Holding the spear in both hands, Shang-Li dropped toward the sea floor near the ship wreckage. The vessel hadn’t fared as well as Swallow. She lay broken almost in half, her masts broken and splintered, and her deck largely gone. Cracked timbers and shattered planks lay beside the ship.
“She’s a cargo ship, isn’t she?” Iados asked. Like Shang-Li, he carried a heavy spear.
“I believe so.” Shang-Li used his spear to test the ground in front of him. He stabbed the long blade experimentally into the silt to see if anything lurked beneath the debris.
Curious fish swam nearby, and a few of them fell prey to the tentacled things that hid in the nearby brush. The hunters brought the writhing fish to their maws and ate greedily. Sharks had followed the scavenging crew from Swallow and now circled lazily overhead. The predators were patient hunters but every now and again one would drop down and hit the unseen barrier. Whatever force contained them discouraged them time after time. Shang-Li hoped that continued to be the case.

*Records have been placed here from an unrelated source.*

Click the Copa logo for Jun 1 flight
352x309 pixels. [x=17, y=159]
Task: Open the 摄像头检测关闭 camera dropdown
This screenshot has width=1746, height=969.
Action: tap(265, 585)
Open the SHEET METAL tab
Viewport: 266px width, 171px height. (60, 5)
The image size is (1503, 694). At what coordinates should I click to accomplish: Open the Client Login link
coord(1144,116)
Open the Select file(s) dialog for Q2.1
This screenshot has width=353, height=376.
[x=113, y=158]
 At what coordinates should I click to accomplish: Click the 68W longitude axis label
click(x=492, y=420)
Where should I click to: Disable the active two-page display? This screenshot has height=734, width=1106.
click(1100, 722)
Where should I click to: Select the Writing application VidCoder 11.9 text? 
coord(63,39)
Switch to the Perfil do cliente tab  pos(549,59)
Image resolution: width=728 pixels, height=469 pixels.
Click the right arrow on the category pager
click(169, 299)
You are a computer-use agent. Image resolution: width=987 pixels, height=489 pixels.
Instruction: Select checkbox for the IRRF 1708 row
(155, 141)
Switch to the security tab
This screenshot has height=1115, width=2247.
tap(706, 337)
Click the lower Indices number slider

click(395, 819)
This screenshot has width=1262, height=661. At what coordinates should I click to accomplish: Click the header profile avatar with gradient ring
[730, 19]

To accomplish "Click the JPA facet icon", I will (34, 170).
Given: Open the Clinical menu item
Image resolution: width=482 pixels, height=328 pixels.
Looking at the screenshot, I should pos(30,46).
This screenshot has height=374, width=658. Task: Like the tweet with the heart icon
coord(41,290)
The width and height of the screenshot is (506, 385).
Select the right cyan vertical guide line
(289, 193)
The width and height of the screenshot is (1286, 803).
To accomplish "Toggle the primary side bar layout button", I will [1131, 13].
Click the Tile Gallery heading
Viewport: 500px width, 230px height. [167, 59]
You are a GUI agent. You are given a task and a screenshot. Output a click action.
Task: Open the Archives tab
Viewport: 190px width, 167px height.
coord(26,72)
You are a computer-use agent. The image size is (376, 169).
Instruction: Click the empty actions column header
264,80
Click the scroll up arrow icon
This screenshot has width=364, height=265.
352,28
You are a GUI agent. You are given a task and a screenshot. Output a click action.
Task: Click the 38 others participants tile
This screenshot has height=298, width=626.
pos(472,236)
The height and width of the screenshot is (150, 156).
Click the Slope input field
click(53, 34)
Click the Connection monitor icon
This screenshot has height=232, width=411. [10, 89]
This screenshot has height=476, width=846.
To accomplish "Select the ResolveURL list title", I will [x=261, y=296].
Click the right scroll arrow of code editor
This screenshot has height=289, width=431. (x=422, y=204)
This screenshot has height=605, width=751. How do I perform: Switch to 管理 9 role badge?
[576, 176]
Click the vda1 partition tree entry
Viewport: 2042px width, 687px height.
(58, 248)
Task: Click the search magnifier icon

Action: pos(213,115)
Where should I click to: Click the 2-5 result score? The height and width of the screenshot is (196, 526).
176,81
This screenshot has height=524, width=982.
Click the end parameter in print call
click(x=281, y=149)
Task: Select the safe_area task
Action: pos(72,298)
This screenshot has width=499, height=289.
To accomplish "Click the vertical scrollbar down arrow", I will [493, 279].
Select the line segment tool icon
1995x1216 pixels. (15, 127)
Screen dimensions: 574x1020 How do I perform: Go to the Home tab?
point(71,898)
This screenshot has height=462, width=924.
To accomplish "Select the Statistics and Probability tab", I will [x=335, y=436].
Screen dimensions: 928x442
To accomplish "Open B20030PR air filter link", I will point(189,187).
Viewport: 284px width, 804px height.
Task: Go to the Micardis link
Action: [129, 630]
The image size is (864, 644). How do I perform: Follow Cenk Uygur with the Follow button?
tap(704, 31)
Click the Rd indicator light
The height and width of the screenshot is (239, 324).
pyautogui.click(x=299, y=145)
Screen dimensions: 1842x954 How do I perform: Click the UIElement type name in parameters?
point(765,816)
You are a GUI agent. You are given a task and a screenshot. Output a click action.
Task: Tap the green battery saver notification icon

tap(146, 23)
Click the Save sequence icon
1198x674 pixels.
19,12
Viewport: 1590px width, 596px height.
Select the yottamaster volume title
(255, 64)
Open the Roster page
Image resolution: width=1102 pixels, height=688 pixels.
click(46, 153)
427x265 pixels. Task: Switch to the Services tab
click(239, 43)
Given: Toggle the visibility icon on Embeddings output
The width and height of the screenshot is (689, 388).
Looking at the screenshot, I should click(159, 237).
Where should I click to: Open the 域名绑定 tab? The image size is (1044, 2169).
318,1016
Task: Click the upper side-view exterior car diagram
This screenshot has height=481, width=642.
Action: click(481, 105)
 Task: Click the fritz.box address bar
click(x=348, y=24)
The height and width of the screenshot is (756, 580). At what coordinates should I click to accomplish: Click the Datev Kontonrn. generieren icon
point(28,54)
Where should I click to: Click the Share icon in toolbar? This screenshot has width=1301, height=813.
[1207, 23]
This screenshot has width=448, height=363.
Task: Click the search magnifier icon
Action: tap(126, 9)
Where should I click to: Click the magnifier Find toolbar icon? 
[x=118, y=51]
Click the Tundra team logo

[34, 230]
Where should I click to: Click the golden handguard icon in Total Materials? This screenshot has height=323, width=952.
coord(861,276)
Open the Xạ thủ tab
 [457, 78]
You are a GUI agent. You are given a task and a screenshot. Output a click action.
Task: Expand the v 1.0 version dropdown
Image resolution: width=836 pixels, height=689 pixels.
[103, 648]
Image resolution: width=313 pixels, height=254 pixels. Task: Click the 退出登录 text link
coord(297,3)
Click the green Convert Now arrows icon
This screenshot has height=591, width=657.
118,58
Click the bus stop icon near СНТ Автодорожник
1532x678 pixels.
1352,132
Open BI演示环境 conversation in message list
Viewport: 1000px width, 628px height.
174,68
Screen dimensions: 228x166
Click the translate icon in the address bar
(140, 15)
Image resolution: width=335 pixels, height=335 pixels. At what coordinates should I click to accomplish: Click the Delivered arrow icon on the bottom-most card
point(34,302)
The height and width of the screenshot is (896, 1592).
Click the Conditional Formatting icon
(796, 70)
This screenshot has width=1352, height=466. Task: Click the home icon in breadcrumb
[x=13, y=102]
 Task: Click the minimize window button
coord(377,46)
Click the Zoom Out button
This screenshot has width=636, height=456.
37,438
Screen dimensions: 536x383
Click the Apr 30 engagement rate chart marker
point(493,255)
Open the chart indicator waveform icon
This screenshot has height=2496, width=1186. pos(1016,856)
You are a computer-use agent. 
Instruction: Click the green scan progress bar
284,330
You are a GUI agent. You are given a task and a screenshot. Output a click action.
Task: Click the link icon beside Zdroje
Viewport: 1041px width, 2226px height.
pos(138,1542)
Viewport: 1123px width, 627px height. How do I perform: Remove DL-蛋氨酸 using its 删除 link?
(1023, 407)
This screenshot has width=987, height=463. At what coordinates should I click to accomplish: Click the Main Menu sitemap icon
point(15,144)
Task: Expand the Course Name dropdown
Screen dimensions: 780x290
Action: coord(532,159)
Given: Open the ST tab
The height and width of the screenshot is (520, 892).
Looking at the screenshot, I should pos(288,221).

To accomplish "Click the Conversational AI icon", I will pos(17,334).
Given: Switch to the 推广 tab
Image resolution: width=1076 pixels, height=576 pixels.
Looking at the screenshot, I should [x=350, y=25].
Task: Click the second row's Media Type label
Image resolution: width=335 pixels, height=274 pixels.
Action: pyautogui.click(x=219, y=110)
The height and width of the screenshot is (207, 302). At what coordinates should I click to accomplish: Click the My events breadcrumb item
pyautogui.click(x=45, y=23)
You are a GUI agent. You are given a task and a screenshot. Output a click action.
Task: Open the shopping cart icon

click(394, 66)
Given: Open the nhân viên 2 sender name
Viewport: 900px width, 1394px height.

Thava stood at the keel and brushed away the algae that covered the bowed planks. “Her name was Bokhan’s Pearl. Does that mean anything to you?”
“No,” Shang-Li replied. “The ship we’re searching for is called Grayling.”
“Judging from the shape of most of the ships that the Blue Lady took under,” Iados said, “I wouldn’t hold out hope that you’ll find much of her.”
“I don’t need to find much of her,” Shang-Li replied. “I only need the captain’s cabin to be intact.” And somehow airtight, he thought, gods willing. “Let’s see what we can salv
age.” He swam down toward the broken ship but remained vigilant.
He touched down on the ground a short distance from Bokhan’s Pearl. With Thava on one side of him and Iados on the other, Shang-Li boarded the ship.
The interior was dark. Cargo lay broken open and in disarray. Nothing looked as if it had been disturbed since the ship settled on the sea floor, but the damage from the storm that had taken the vessel down was apparent.
Skeletons, their bones picked clean and gleaming in the blue glow that permeated the area, lay scattered around the hold.
“What killed them?” Iados shifted one of the skeletons with a foot, making certain it didn’t rise up to grab hold of them.
Shang-Li knelt next to the nearest one and surveyed the remains carefully. The skeleton was intact and didn’t show any signs of combat damage or residual harm from the ship’s sinking. Tattered clothing clung to the skeletal legs and ribcage. An amulet hung around the dead man’s neck.
“I don’t see any signs of past wounds,” Shang-Li said.
“This one suffered combat injuries,” Thava said from a few feet away. “Axe blows. A sword thrust through the ribs. But all the bones show signs of healing. This person lived through those attacks. Whatever killed them wasn’t violent.”
“Storms are violent,” Iados observed. He remained on guard and watched the ocean around them.
“They didn’t die in combat,” Thava said.
“Then how?”
“Drowning would be my guess,” Shang-Li answered, and he felt the grim reality of the situation close in on him.
“That doesn’t make any sense.” Iados shook his head. “Why did they drown if we don’t?”
“I don’t know,” Shang-Li replied. He didn’t bother to point out that could at any moment since he felt certain the thought lingered constantly in their minds. “Perhaps they drowned before they reached the blue light. Maybe the Blue Lady chose not to help them.”
“And where is she?” Iados asked impatiently. “If it was so important for her to have us down here, why hasn’t she come to claim her prizes?”
Shang-Li couldn’t answer that either.
“I’m tired of waiting,” the tiefling declared with an angry snap of his tail.